## Work instruction
Up to and including the line with "Pakete & Sets (195, 240)", please reproduce the lines below exactly, beginning with the first.

________________________

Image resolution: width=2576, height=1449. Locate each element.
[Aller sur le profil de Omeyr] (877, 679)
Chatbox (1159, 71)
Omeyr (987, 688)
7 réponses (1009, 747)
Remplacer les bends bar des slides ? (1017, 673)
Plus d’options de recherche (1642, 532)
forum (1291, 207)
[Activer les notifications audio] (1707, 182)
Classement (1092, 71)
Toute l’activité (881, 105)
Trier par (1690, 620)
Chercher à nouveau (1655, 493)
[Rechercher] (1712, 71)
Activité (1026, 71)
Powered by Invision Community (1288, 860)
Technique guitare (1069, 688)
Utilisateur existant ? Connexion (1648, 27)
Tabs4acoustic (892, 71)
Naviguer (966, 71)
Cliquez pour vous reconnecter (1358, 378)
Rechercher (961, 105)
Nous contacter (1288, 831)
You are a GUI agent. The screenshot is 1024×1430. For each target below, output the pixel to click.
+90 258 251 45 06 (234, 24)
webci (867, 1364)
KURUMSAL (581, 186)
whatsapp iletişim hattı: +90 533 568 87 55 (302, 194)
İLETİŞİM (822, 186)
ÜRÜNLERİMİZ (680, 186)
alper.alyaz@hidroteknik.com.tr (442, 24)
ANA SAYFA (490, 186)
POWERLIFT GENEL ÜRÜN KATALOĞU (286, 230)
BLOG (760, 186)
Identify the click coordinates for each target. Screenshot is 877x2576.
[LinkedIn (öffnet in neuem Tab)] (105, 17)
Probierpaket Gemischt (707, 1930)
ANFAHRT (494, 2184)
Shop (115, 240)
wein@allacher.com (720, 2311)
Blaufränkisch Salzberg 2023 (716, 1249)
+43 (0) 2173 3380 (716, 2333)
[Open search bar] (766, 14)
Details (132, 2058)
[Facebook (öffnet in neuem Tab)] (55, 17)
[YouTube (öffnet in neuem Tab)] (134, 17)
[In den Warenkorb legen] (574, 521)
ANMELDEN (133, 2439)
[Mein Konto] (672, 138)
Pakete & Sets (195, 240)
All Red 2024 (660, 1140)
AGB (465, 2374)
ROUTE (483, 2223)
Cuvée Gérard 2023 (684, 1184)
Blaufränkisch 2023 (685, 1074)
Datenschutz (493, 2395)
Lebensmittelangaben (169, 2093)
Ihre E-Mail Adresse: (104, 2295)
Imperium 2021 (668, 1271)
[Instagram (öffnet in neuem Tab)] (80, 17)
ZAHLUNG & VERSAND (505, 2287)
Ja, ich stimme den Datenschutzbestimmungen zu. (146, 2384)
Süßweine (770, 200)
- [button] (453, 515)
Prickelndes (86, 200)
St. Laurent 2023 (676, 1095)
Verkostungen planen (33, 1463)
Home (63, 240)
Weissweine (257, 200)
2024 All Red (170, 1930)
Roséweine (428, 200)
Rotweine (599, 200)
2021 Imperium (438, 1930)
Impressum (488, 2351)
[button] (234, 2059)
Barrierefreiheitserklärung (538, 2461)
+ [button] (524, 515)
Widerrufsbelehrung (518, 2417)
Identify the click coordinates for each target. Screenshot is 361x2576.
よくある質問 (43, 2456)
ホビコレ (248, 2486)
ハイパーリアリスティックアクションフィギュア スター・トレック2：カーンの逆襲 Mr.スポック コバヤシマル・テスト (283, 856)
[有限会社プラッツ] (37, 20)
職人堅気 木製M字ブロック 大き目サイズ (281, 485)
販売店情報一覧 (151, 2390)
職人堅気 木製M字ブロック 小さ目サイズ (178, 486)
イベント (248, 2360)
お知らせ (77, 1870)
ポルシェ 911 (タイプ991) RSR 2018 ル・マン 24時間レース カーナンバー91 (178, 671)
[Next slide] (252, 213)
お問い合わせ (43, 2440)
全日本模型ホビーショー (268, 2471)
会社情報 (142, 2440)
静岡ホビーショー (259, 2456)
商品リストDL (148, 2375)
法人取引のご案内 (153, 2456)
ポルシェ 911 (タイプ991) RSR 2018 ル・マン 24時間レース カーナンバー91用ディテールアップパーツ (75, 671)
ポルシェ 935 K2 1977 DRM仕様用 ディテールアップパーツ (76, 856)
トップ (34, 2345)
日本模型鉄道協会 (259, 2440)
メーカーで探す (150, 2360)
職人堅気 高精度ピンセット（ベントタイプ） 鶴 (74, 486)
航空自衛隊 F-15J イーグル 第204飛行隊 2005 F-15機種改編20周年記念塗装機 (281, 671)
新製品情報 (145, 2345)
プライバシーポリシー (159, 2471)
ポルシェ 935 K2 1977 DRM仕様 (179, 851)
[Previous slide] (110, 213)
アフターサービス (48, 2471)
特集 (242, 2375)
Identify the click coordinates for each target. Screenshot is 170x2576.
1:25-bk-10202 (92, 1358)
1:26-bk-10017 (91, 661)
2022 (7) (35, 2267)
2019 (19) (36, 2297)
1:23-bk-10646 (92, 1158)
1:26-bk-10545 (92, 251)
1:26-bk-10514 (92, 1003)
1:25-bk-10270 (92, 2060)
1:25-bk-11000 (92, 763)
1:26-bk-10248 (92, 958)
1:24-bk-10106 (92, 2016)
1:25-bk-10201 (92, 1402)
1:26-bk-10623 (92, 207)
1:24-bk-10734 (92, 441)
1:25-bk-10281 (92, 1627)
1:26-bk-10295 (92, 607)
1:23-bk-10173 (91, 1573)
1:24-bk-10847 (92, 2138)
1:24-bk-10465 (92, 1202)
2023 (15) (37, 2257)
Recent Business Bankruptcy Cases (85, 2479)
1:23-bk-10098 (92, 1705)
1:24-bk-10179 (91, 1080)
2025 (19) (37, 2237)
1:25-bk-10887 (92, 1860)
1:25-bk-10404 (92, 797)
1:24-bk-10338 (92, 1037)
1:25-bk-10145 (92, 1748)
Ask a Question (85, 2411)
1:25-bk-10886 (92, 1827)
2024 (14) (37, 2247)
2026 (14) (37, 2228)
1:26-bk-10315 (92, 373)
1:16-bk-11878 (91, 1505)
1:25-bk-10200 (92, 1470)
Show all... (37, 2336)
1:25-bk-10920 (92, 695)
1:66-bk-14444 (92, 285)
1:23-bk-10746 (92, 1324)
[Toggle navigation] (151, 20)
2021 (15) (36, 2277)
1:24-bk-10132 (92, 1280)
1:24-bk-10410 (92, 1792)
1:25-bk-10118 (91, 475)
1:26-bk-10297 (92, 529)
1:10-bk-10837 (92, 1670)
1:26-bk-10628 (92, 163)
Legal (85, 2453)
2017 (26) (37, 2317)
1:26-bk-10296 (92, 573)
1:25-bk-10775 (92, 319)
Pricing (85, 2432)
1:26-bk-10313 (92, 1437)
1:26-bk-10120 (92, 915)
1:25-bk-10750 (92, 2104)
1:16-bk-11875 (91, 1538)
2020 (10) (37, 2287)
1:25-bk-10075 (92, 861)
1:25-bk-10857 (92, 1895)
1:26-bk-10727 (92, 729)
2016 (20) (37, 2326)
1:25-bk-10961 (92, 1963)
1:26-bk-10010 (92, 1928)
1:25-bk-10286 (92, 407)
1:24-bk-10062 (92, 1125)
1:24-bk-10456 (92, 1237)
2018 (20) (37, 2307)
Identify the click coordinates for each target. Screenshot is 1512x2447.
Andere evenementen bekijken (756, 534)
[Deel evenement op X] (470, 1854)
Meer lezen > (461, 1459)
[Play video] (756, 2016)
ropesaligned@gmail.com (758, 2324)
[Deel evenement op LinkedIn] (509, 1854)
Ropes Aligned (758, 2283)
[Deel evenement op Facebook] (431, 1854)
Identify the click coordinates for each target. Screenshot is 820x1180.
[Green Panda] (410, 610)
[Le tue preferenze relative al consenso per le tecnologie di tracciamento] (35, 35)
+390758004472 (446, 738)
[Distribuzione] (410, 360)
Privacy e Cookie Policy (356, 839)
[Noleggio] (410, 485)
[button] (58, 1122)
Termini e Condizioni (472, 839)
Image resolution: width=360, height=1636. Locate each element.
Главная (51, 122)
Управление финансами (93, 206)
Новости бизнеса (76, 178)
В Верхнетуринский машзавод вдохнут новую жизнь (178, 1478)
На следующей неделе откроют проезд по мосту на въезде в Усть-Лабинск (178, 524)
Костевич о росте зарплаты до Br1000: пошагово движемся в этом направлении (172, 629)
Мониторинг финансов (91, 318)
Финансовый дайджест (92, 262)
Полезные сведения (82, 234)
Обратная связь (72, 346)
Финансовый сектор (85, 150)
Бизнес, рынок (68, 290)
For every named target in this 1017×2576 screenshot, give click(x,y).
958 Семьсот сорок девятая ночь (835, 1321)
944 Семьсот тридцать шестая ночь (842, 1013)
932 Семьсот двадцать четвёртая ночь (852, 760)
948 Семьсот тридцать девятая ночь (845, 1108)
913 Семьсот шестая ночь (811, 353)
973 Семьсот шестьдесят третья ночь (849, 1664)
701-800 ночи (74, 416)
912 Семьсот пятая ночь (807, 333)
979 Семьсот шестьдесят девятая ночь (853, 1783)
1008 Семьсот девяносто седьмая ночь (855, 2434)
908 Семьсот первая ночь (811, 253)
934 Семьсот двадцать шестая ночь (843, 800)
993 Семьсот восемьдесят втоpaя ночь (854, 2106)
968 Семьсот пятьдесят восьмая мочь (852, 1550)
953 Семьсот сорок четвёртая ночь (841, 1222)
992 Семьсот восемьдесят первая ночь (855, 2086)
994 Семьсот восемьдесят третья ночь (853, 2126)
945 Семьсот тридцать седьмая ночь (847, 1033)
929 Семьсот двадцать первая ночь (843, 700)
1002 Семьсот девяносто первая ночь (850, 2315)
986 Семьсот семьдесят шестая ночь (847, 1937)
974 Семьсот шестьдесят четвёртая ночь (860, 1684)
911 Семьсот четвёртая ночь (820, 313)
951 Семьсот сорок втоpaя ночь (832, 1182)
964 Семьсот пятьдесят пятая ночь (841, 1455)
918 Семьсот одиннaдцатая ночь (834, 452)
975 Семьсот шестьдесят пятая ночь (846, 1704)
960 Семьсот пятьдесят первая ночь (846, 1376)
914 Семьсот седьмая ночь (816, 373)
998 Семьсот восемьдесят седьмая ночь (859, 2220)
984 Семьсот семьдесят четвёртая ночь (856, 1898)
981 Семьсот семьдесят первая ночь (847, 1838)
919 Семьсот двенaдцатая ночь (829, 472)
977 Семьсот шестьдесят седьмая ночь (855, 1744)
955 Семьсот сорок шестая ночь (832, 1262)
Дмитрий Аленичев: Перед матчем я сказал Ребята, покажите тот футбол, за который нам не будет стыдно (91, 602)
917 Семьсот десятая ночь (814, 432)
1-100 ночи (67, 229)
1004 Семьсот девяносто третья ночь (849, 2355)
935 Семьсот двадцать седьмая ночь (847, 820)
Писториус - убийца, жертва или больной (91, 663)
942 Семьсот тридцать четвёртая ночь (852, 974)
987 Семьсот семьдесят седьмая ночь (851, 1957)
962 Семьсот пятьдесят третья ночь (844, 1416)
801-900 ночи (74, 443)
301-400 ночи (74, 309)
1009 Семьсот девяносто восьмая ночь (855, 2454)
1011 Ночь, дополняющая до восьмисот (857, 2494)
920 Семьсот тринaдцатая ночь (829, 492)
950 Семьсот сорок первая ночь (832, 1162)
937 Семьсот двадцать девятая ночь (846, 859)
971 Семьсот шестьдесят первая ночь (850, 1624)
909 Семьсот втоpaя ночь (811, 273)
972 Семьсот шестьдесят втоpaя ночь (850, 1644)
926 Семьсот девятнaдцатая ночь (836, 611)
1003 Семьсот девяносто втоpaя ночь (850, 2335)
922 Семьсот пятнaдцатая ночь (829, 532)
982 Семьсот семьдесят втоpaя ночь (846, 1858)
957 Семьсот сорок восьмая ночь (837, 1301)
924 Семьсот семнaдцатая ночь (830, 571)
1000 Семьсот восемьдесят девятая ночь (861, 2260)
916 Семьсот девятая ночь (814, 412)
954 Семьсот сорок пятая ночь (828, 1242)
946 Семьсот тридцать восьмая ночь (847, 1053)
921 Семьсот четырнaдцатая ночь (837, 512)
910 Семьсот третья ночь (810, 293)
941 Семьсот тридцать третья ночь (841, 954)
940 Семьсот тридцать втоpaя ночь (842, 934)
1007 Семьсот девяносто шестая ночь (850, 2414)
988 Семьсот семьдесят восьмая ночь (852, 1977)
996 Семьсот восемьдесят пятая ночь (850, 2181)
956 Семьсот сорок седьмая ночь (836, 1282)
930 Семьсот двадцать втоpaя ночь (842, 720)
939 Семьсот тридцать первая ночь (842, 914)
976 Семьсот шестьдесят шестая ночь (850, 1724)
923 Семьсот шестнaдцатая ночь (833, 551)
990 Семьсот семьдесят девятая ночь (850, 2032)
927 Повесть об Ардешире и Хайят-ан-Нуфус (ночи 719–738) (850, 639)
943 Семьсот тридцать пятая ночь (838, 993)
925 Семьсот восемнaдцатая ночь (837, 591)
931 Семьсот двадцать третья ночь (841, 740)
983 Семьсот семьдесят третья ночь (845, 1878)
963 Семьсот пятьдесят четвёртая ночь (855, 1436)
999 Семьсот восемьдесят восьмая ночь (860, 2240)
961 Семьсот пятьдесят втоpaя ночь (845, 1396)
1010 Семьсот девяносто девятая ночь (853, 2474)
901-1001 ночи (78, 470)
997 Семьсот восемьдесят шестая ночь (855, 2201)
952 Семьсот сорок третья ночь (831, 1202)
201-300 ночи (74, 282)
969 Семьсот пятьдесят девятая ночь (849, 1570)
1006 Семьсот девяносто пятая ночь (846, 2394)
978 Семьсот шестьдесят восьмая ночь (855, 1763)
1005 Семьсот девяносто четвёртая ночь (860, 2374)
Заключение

________________________

## Task result
Image resolution: width=2576, height=1449. Locate each element.
[Aller sur le profil de Omeyr] (877, 679)
Chatbox (1159, 71)
Omeyr (987, 688)
7 réponses (1009, 747)
Remplacer les bends bar des slides ? (1017, 673)
Plus d’options de recherche (1642, 532)
forum (1291, 207)
[Activer les notifications audio] (1707, 182)
Classement (1092, 71)
Toute l’activité (881, 105)
Trier par (1690, 620)
Chercher à nouveau (1655, 493)
[Rechercher] (1712, 71)
Activité (1026, 71)
Powered by Invision Community (1288, 860)
Technique guitare (1069, 688)
Utilisateur existant ? Connexion (1648, 27)
Tabs4acoustic (892, 71)
Naviguer (966, 71)
Cliquez pour vous reconnecter (1358, 378)
Rechercher (961, 105)
Nous contacter (1288, 831)
You are a GUI agent. The screenshot is 1024×1430. For each target below, output the pixel to click.
+90 258 251 45 06 (234, 24)
webci (867, 1364)
KURUMSAL (581, 186)
whatsapp iletişim hattı: +90 533 568 87 55 (302, 194)
İLETİŞİM (822, 186)
ÜRÜNLERİMİZ (680, 186)
alper.alyaz@hidroteknik.com.tr (442, 24)
ANA SAYFA (490, 186)
POWERLIFT GENEL ÜRÜN KATALOĞU (286, 230)
BLOG (760, 186)
Identify the click coordinates for each target. Screenshot is 877x2576.
[LinkedIn (öffnet in neuem Tab)] (105, 17)
Probierpaket Gemischt (707, 1930)
ANFAHRT (494, 2184)
Shop (115, 240)
wein@allacher.com (720, 2311)
Blaufränkisch Salzberg 2023 (716, 1249)
+43 (0) 2173 3380 (716, 2333)
[Open search bar] (766, 14)
Details (132, 2058)
[Facebook (öffnet in neuem Tab)] (55, 17)
[YouTube (öffnet in neuem Tab)] (134, 17)
[In den Warenkorb legen] (574, 521)
ANMELDEN (133, 2439)
[Mein Konto] (672, 138)
Pakete & Sets (195, 240)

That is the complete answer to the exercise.